■ DIRECTIONS ■
Please repeat exactly the lines from the one containing "The height and" through the last line of the records, both included, and nothing else, leaving out any pictures.

(Stored records)
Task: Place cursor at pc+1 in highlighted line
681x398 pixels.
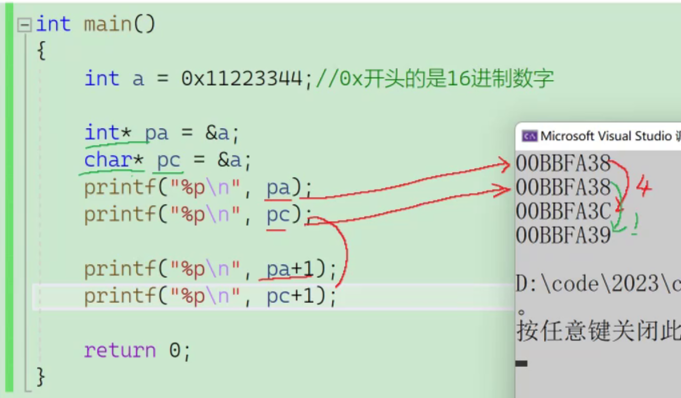Action: click(x=290, y=296)
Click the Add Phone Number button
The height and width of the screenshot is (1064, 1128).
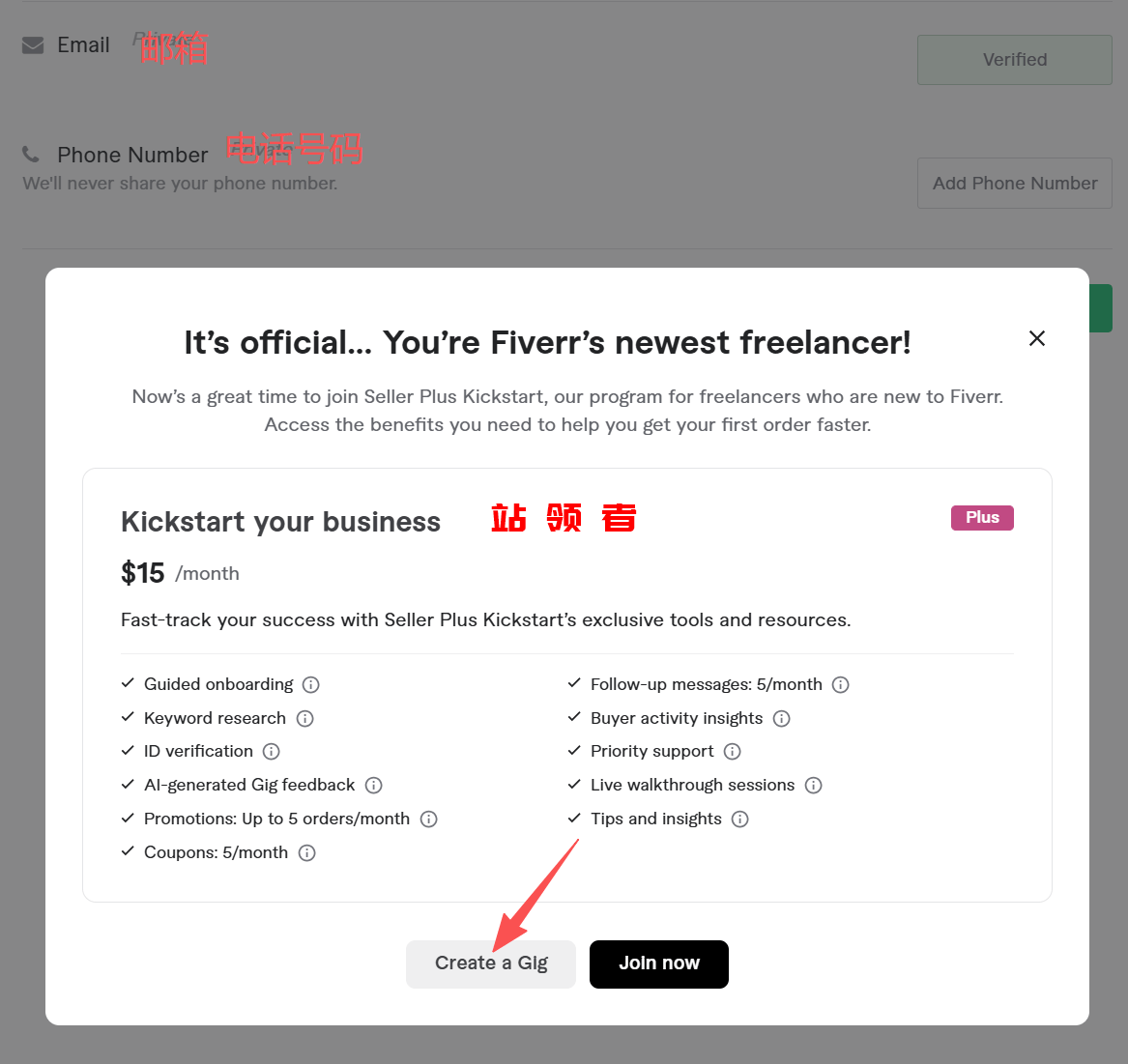tap(1015, 184)
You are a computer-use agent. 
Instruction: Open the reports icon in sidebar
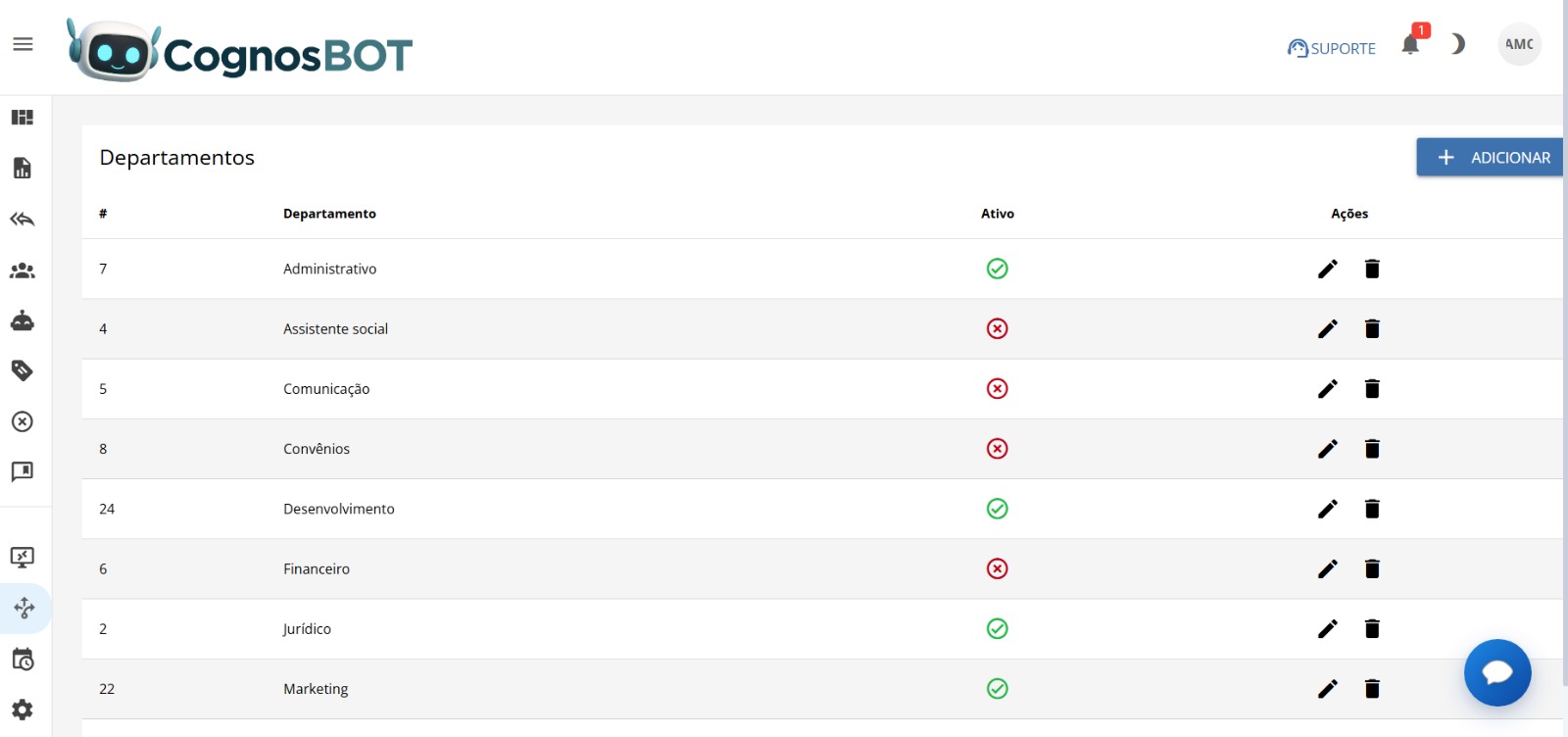(x=23, y=169)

■ YOUR RESPONSE ■
The height and width of the screenshot is (1064, 1128).
tap(1015, 184)
You are a computer-use agent. 
Instruction: Open the reports icon in sidebar
(x=23, y=169)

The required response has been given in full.